**WHAT TO PRODUCE**
Only one portion of the data is to be written out: from the line bearing "The height and width of the screenshot is (421, 1024)." through the line bearing "You are a computer-use agent. 1000x562". Write it exactly as it appears.

Stored items:
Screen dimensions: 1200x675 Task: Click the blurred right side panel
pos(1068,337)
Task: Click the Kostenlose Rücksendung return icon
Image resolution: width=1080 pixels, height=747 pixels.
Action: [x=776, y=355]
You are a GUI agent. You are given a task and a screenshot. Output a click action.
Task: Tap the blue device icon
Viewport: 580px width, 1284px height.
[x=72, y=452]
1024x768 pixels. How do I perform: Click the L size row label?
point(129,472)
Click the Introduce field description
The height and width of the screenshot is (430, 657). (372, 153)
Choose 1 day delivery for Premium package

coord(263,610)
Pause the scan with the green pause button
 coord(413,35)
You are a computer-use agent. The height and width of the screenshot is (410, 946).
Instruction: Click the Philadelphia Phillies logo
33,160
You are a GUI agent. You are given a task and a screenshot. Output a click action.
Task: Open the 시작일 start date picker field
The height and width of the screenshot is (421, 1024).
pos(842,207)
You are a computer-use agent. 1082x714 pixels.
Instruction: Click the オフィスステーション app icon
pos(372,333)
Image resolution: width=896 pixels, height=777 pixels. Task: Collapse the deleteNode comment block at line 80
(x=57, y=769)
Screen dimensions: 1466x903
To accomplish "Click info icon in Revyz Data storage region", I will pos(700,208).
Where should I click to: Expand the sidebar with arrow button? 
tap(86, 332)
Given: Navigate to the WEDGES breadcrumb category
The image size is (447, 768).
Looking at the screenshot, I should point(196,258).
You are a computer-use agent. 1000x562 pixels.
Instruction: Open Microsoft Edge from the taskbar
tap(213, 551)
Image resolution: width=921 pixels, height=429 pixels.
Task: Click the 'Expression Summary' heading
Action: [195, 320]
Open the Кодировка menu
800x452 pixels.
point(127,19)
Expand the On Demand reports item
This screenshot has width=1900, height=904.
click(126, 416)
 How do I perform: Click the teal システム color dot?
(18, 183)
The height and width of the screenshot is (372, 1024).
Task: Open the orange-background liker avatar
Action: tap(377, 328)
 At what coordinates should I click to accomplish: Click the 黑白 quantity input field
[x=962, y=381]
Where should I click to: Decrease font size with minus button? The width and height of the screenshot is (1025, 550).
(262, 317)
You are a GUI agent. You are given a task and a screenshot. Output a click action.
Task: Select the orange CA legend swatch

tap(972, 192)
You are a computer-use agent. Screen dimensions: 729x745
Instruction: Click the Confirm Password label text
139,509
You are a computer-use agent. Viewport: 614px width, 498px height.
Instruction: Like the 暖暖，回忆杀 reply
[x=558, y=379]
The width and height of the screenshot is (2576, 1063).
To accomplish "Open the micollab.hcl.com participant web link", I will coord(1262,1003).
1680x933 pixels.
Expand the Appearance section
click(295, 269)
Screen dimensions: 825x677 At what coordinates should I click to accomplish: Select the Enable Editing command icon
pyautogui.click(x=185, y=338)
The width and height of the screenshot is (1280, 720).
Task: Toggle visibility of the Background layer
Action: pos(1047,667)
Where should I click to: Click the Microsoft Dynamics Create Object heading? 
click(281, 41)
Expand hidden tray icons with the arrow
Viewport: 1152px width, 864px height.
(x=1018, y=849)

**THE ANSWER**
The height and width of the screenshot is (421, 1024).
pos(842,207)
You are a computer-use agent. 1082x714 pixels.
Instruction: Click the オフィスステーション app icon
pos(372,333)
Image resolution: width=896 pixels, height=777 pixels. Task: Collapse the deleteNode comment block at line 80
(x=57, y=769)
Screen dimensions: 1466x903
To accomplish "Click info icon in Revyz Data storage region", I will pos(700,208).
Where should I click to: Expand the sidebar with arrow button? 
tap(86, 332)
Given: Navigate to the WEDGES breadcrumb category
The image size is (447, 768).
Looking at the screenshot, I should point(196,258).
You are a computer-use agent. 1000x562 pixels.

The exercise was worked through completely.